After two deadly terrorist attacks in 2015, France, home to Europe’s biggest Muslim minority, has been more alert to the threat than any other European country. Manuel Valls, the prime minister, regularly takes to the airwaves to remind the French of their vulnerability. In Munich last month, he warned fellow Europeans: “We have entered a new era, marked by the long-term presence of hyper-terrorism.” It was the end, he said, of “insouciance”.
As in America after the September 11th attacks, the French response has been to shift the balance between civil liberties and security firmly towards the latter. In November France became the only European country to declare a state of emergency over terror; it remains in place until May 26th. This grants the police sweeping powers to put suspects under house arrest and search premises without judicial warrants. The Socialist president, François Hollande, says the country is “at war”. Under “operation Sentinelle”, 10,000 soldiers have been deployed on French streets. This week, Bernard Cazeneuve, the interior minister, added another 1,600.

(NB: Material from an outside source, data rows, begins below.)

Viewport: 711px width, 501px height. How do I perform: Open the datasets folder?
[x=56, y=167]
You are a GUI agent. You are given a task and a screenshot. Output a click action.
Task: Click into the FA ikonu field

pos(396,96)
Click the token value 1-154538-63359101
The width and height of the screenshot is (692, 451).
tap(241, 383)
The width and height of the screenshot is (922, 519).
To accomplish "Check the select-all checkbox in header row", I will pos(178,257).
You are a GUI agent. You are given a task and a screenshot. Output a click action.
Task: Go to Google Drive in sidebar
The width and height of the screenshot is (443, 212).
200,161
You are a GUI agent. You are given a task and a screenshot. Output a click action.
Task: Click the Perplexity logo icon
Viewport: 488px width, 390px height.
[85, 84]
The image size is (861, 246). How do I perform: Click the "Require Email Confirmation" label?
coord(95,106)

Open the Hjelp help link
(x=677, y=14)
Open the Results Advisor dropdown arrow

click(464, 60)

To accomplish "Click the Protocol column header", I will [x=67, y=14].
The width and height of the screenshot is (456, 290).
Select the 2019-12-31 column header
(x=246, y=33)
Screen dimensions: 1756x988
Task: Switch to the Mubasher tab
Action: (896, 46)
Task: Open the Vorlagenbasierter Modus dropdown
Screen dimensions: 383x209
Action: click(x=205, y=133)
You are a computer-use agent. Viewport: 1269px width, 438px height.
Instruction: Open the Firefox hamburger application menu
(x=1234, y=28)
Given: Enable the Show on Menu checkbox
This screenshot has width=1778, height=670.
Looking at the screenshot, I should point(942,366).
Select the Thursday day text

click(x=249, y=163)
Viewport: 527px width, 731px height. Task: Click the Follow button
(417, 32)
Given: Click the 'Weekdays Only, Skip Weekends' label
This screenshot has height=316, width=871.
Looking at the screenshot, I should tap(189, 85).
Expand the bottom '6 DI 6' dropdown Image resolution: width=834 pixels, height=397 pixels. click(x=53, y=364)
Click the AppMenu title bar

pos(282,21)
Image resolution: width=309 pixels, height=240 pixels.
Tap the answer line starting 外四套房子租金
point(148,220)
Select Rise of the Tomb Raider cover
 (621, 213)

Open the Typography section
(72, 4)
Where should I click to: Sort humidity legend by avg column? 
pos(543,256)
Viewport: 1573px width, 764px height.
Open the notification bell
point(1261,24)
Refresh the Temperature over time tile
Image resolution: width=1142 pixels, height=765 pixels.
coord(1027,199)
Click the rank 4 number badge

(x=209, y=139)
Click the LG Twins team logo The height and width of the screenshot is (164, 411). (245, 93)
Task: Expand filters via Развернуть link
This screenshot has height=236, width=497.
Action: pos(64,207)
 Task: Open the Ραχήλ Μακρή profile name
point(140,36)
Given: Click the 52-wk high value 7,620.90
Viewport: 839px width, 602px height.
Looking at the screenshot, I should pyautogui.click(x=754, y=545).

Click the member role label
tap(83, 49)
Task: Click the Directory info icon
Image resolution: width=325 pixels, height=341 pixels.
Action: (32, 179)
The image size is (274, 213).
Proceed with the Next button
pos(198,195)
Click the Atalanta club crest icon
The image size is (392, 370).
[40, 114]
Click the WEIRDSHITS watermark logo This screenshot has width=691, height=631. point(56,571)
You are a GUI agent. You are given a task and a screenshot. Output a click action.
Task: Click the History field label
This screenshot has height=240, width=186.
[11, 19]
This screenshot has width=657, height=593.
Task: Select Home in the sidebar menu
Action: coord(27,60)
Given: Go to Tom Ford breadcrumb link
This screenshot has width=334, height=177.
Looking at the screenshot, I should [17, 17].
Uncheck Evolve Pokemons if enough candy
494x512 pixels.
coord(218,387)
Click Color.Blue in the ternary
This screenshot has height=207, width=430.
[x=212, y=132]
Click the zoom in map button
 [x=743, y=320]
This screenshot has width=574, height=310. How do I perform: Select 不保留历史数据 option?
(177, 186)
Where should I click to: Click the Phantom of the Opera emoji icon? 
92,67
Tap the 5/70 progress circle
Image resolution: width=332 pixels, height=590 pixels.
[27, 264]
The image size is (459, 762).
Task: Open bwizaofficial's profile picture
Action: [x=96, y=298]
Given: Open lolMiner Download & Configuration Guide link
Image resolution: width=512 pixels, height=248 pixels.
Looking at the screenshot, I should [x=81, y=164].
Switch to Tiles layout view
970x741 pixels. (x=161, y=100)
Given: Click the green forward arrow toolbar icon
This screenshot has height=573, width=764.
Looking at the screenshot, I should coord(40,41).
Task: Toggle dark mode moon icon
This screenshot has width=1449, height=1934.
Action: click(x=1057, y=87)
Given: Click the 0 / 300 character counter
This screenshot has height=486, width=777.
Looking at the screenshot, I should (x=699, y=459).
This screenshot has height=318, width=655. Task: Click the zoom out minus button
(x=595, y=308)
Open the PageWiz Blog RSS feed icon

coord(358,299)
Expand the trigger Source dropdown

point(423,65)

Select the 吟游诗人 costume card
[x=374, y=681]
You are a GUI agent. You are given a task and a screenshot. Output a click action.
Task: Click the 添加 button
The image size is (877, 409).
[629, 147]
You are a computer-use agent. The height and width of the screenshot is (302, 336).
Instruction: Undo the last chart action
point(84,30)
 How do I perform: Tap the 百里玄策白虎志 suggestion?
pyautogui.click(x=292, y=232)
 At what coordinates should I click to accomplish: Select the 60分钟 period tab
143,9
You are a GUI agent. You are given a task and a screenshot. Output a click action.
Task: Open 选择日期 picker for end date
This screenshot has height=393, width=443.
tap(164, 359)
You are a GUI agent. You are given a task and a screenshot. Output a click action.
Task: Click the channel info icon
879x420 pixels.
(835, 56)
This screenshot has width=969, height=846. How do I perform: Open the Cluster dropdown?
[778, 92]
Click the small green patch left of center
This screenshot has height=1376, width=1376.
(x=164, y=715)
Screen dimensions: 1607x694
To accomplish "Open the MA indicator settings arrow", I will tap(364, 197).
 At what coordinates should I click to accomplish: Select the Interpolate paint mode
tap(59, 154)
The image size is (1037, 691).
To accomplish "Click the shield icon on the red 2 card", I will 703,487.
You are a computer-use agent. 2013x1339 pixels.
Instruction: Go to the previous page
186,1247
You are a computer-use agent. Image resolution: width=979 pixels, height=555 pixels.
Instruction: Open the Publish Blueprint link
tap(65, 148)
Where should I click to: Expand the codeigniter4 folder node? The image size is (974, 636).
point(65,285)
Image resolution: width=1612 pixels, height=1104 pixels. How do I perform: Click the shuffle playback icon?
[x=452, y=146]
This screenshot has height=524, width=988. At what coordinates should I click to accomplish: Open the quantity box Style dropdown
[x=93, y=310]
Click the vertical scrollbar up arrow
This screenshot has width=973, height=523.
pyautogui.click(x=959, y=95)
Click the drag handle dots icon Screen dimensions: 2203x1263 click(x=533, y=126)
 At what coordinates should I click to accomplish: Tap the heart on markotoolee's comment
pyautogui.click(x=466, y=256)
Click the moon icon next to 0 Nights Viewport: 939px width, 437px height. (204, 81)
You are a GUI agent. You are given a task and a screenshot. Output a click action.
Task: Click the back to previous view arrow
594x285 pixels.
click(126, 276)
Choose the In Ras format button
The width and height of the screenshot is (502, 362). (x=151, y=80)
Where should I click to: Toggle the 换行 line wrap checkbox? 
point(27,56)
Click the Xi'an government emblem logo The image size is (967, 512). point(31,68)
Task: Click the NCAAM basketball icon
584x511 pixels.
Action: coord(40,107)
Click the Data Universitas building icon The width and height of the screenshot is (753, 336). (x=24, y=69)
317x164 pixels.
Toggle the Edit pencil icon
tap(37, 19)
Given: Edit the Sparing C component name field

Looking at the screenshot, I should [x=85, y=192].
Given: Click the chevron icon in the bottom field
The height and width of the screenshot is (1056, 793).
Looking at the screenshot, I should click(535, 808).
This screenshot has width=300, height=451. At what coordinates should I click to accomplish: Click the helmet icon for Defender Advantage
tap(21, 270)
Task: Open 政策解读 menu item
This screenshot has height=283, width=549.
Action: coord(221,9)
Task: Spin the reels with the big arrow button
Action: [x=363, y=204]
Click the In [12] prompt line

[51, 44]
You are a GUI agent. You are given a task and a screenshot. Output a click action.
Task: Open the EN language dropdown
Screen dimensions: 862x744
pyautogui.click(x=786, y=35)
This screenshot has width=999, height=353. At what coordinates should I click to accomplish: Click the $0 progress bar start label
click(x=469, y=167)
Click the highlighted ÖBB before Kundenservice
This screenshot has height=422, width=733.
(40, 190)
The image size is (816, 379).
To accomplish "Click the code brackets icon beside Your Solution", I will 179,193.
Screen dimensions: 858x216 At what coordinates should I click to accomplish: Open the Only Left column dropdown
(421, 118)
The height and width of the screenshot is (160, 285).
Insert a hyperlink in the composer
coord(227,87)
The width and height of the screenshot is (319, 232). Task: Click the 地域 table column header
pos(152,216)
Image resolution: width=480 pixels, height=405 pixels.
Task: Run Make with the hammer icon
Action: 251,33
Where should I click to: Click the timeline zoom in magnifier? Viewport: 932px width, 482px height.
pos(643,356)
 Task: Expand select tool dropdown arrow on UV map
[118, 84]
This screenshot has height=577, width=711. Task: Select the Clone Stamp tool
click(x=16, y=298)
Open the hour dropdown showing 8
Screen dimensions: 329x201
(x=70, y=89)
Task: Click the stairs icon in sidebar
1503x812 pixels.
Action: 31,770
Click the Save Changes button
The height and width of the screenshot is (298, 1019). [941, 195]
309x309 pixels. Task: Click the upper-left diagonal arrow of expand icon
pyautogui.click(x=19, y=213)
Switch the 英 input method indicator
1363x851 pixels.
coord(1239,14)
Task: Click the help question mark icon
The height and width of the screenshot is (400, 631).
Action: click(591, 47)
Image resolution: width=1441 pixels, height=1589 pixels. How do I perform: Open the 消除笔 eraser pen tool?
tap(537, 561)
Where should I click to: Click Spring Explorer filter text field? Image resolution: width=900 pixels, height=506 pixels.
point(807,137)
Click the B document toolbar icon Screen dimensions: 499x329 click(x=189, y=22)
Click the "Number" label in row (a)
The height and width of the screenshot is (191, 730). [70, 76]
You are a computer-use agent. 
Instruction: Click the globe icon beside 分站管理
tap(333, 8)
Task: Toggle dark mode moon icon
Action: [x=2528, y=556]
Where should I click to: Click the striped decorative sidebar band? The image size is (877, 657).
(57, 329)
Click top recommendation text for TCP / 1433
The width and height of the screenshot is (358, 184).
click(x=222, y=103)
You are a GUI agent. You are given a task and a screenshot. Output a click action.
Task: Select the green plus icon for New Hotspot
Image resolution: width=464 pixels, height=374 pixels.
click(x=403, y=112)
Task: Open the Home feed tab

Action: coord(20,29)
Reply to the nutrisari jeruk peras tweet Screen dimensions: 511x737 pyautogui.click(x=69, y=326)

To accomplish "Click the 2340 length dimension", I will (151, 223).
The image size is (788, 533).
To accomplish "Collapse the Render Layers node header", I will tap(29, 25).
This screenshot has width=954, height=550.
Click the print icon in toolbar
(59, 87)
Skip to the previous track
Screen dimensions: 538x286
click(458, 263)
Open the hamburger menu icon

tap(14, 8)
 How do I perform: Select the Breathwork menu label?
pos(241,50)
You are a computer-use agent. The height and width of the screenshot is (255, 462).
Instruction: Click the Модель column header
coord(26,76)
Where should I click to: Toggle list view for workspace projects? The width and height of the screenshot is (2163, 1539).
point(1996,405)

The French seem to have accepted without much complaint the disruption to daily life that this has imposed. Bags are routinely checked at the entrance to shops on the Champs-Elysées or other busy streets. Queues for concerts can snake down the pavements due to security controls. Passengers for high-speed trains from Paris to Brussels and Amsterdam must now pass through scanners, as those between Paris and London have for years. With border checks reinstated, car journeys in and out of France can be delayed, too. Such nuisances are tolerated: a poll earlier this year showed 79% approved of extending the state of emergency.
Yet settling into a long-term state of emergency raises two difficulties. The first is getting the management of public anxiety right. After the November attacks, a spirit of solidarity prevailed in Paris, with photos defiantly shared on social media under the hashtag “#Jesuisenterrasse” (I’m at a pavement café”). Nonetheless, over a third of Parisians told a recent poll that they have changed their behaviour, going less often to theatres or football matches.
Visitors are also nervous. Last month Anne Hidalgo, the Socialist mayor of Paris, and Valérie Pécresse, the centre-right president of the Paris region, took an unusual joint trip to Tokyo to reassure Japanese tourists, whose number plunged 66% in December compared to the previous year.
Yet it is awkward for the government to reassure visitors while telling its own citizens to prepare for another attack. Public buildings are festooned with public-information posters entitled “How to react after a terrorist attack”, instructing people to turn off their mobile phones, keep away from windows and lie flat on the ground. Schools must carry out compulsory “confinement” exercises, in which pupils are quarantined in a classroom while windows and doors are sealed with wet towels or tape. “It’s terrifying for the children,” says one primary-school teacher.
Equally difficult is meaningfully to improve the security of soft targets, such as the public areas of airports, train stations and busy streets. Now that security around boarding areas is tight, the focus has shifted to the outer zones, where friends and family linger with passengers. Mr Cazeneuve this week announced that access to the entrance halls of French airports and main transport hubs will be allowed only for those with tickets—a first for Europe. Yet even this policy is unlikely to be applied consistently. Passengers taking trains to Brussels and Amsterdam are scanned before boarding in Paris; but not those leaving for Lyon or Marseilles. Access to the Paris Metro and buses will continue to be open.
Perhaps the trickiest thing about a state of emergency is judging when to exit. Already, there is talk of another extension in June to cover France’s hosting of the European Championship football tournament. Yet prolongation has its own problems. One Paris official confesses that Japanese tourists seem more worried than reassured by France’s state of emergency. The extraordinary measures it allows were intended as just that, not a permanent response to a persistent threat.